Wind Down with Ritual

Evening reflection—journaling, stretching, or visualizing the day ahead—primes calmness. Jenny Blake uses nightly gratitude questions: “What was my highlight? My low? My learning?” Psychologists note that reflection before bed converts experience into insight, reducing restless cognitive looping.

In essence, what happens at 10 P.M. determines who you are at 7 A.M. Morning mastery is impossible without sleep as its quiet ally.


Parenthood and Flexible Routines

Spall and Xander dedicate an entire section to parents—those with the most unpredictable mornings of all. Instead of prescribing rigid schedules, they show how parents redefine success through adaptability and “miniature rituals.”

Parenthood as Practice in Presence

Twitter cofounder Biz Stone plays with his son first thing every day, calling it his “form of meditation.” Blogger Emily Schuman builds her morning around her daughter’s breakfast and playtime, considering presence her daily self-care. Attorney General Bob Ferguson reserves mornings exclusively for his children before policy meetings, teaching readers that emotional focus is as legitimate as professional focus.

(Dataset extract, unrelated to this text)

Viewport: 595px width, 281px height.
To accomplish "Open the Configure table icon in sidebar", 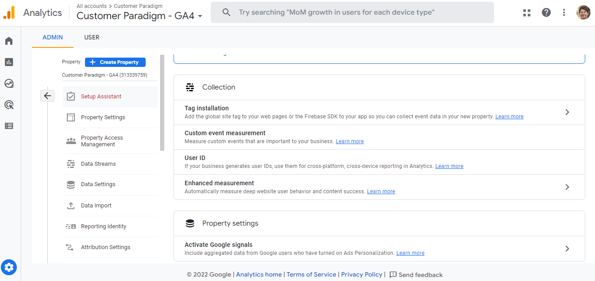I will coord(9,126).
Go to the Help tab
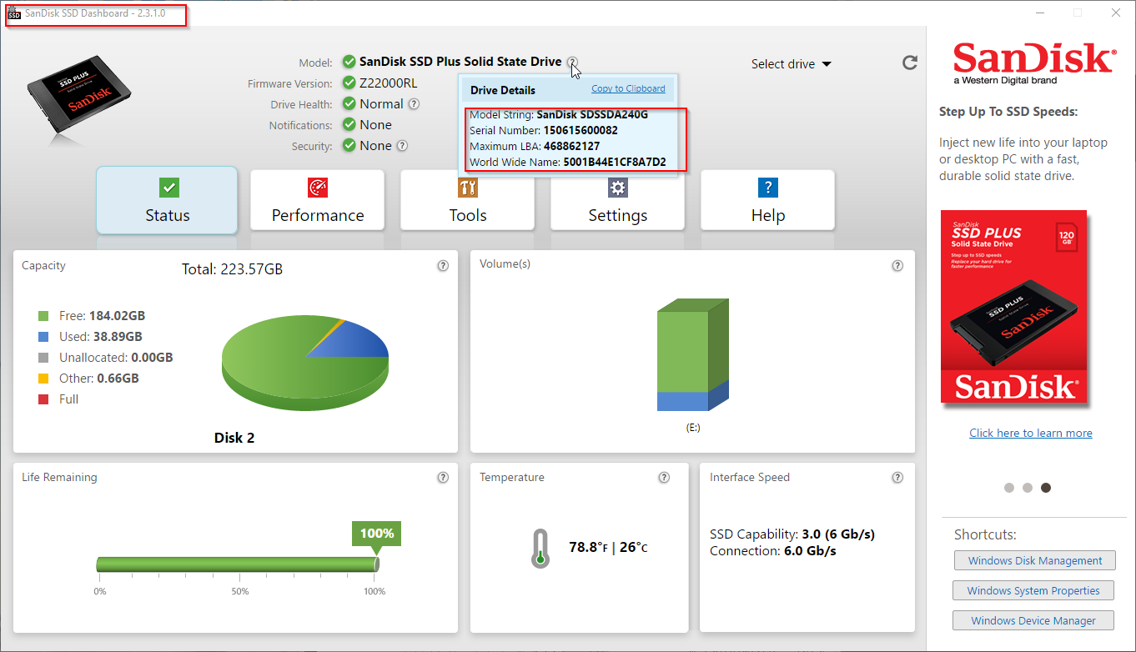Screen dimensions: 1136x652 (768, 200)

Routines that Bend, Not Break

The authors remind new parents: treat sleep as sacred and let flexibility reign. “When you can, wake before your kids,” they advise—but if chaos strikes, reconnect later with gratitude or silence. The true trick is dropping guilt: perfectionism kills joy faster than sleeplessness. Parents like Jamie Morea describe their mornings as negotiation, not failure—proof that presence matters more than precision.

Parent routines model a deeper life lesson: self-care exists even amid unpredictability when grounded in awareness, compassion, and adaptability.


Adaptation: When Routine Meets Real Life

A major theme across My Morning Routine is imperfection. Spall and Xander repeatedly stress that rigidity undermines growth. The true art of routine lies in adaptation—treating interruptions not as failures but as teachers.

When Plans Fall Apart

Long-distance swimmer Sarah Kathleen Peck tells of competing after a sleepless night. Her coach said, “The challenge is winning even when you’re down.” This philosophy echoes through the book: when mornings collapse, simplify to one essential act—breathing, stretching, expressing gratitude—and rebuild from there.

Failure as Feedback

Entrepreneur Patrick Ward reframes derailed habits as data: if an element repeatedly breaks, it needs redesigning. Perfection isn’t persistence; it’s rigidity. The healthiest routines are “alive,” constantly adjusted to circumstances, seasons, and energy cycles.

“You don’t fail your mornings; you evolve them.”

The Freedom of Nonroutine

Designer Manuel Lima cautions: being enslaved to a single formula kills spontaneity. Occasionally breaking your routine invites creative spark—like rest days after training. Variation itself becomes a ritual of openness.

Routines work not because they’re unbroken, but because they’re intentional. Life changes, and your mornings must grow with you.


Gentleness and Self-Care as Rational Productivity

Perhaps the book’s most surprising message is that the most productive mornings begin not with aggression but with gentleness. Spall and Xander redefine self-care as strategic maintenance of energy and emotional regulation.

The Power of “Me Time”

Author Courtney Carver starts each day reminding herself: “I can better serve others when I start with me.” Mornings, she says, are a sanctuary for recalibration. CEO Julien Smith uses solitude before dawn as psychological armor against his high-demand work life. These “selfish” moments yield empathy, patience, and better leadership later on.

Grounding and Gratitude

Expressing gratitude—through journaling or prayer—anchors awareness in abundance rather than scarcity. Tessa Miller notes that calm, organized mornings lead to “smooth sailing” workdays. Visualization exercises, breathwork, and mindful eating all serve a single goal: alignment before acceleration.

The authors conclude that discipline without compassion creates burnout, while gentleness breeds sustainable productivity. By starting softly, you don’t waste energy fighting yourself—you channel it toward what matters.